神道と北欧神話が混在する、異色ファンタジーの2巻目。
お前が私の「探し物」か、とオージンに仕える戦乙女ラーズグリーズの鎧に選ばれた神渡優。
すでに1巻ではアルヴィトの鎧に選ばれた四ノ宮正隆が登場。
どうやら、姓に「神」の文字を持つものが重要みたいで、1巻から登場している、優の同級生である神戸智樹、2巻から登場の神林このは、女教師の神代雪乃と、
神渡、神戸、神林、神代と汪宿四社が揃いました。
今のところ、戦乙女の鎧として発現したのは、優を含め、四ノ宮正隆、神代雪乃の三人。
とはいえ、四ノ宮、神代の二人は外伝的な扱いのテレストリアルクローズの登場なので、本編とどう絡んでくるかは未知数です。

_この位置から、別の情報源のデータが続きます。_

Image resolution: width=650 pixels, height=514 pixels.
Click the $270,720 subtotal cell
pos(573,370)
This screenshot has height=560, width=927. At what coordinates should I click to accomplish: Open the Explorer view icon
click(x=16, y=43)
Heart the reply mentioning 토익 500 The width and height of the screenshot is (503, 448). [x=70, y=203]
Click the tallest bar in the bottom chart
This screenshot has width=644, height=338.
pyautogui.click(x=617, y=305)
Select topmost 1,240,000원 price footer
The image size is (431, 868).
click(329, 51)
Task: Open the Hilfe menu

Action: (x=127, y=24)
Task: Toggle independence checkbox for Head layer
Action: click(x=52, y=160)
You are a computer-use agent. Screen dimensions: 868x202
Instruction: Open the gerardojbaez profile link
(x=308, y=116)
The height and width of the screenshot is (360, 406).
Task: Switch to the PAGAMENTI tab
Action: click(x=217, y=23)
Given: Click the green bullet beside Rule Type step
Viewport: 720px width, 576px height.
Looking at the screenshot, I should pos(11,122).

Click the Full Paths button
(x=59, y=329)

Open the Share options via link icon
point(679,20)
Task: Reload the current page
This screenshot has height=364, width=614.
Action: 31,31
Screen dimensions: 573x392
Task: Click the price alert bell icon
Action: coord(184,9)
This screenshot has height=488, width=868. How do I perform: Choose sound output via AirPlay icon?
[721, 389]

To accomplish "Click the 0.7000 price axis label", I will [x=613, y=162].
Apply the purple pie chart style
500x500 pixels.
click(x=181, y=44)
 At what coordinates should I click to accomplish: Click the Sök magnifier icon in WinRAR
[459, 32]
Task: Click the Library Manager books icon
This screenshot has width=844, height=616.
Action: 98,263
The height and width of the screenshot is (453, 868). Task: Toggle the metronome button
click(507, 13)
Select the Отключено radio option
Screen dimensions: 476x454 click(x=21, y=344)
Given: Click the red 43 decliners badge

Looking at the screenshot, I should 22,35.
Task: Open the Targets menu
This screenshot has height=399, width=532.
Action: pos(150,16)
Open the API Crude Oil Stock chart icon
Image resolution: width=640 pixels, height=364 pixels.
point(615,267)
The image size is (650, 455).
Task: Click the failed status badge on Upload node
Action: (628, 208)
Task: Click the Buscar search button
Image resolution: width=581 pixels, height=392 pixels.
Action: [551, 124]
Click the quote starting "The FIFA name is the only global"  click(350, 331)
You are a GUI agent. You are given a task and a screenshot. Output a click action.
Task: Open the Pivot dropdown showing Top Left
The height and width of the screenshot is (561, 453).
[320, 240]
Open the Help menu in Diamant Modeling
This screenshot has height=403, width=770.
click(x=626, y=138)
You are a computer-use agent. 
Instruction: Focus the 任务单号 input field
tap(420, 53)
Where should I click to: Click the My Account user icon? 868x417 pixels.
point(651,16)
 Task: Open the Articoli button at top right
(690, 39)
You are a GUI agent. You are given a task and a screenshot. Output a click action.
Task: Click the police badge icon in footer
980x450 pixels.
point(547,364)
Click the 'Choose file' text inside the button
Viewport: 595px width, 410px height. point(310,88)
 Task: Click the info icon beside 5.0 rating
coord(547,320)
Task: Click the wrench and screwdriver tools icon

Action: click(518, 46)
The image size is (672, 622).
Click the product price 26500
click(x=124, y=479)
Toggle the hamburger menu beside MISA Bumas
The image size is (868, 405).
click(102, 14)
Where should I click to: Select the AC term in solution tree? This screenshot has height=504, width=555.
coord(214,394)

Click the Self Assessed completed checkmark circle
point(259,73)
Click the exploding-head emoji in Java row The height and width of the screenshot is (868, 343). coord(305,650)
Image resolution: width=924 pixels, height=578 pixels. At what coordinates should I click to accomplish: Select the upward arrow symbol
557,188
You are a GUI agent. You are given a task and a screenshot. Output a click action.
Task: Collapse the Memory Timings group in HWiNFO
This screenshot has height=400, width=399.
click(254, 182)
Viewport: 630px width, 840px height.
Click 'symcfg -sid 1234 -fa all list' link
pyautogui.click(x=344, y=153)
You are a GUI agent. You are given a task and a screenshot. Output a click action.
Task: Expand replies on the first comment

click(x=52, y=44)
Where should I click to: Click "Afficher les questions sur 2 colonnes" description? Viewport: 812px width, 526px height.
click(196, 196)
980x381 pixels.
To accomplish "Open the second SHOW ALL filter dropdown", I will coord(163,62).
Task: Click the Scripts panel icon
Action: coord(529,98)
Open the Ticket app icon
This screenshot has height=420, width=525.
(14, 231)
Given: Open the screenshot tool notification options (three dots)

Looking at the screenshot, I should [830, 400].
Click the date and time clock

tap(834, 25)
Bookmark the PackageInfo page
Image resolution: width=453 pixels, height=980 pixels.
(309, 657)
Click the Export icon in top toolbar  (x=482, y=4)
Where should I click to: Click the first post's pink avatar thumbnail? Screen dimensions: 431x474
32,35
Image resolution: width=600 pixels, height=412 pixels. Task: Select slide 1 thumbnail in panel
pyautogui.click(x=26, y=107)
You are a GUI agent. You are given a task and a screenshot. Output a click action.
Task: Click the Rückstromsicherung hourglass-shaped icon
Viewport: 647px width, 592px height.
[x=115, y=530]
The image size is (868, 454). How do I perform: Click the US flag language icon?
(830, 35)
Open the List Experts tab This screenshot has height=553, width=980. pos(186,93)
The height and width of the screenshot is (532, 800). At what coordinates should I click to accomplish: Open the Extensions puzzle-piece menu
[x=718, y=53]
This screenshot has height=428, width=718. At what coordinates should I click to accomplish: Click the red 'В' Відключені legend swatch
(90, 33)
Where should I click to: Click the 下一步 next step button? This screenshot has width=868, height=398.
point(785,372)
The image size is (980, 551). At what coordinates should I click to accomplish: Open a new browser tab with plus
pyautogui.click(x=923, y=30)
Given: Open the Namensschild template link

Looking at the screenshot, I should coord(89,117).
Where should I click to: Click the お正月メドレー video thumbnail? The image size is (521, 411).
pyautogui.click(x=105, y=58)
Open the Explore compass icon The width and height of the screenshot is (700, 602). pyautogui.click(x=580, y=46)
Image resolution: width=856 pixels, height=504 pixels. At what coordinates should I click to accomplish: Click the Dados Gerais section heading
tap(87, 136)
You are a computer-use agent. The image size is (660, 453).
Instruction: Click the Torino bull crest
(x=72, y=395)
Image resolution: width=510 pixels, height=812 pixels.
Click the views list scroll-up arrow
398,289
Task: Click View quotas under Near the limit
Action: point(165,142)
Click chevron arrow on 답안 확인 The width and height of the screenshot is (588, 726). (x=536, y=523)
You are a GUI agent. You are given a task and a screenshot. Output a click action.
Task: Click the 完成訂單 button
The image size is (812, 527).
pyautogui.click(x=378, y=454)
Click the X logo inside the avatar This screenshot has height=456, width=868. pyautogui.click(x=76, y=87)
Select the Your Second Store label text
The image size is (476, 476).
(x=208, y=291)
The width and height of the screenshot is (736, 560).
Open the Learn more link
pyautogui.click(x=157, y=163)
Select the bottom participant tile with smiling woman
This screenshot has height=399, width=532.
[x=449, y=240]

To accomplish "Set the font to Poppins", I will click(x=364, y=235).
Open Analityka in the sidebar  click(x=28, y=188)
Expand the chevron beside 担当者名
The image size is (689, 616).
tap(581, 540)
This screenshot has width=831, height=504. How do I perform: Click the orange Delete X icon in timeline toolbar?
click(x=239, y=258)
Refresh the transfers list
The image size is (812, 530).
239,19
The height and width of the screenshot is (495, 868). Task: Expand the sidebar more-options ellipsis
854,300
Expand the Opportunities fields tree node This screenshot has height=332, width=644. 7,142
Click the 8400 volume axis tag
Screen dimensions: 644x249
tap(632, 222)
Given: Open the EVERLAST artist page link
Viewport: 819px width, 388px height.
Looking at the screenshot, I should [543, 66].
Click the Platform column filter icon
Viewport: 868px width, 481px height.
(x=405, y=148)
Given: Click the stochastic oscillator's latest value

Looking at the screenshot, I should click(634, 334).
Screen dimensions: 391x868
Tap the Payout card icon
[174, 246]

本編は学校の行事である春登山中に、優たちが「騎士」と呼称される敵と遭遇し戦いを強いられる内容、儀式を行う者の命を代償に払って行使される騎士はダークファンタジー描写が上手くはまってます。
ラストの伏線の貼り方も、続きが気になる…
外伝の方はドヴェルグ(ドワーフかな)と呼ばれる小人が、人間に対抗するべく魔法の道具を造るために、
「生娘の唾液」の染みついた道具を小学校で盗んでいたのを退治するというお話。
外見が小学生なアルヴィトの「許婚」設定が理由で、リコーダーを盗んだ犯人に疑われる四ノ宮の不遇が、いかにも作者さんが楽しんで書いておられるなーと。
本編が重めな分、丁度良いバランスの読後感でした。
総じて楽しんで読めました。今回は顔見世の色合いが強いお話でもあり、本格的な話が始まるのは次巻以降でしょう。
神道、北欧神話の繋がりが未だ見えてこないので、☆4としました。内容としては満足しています。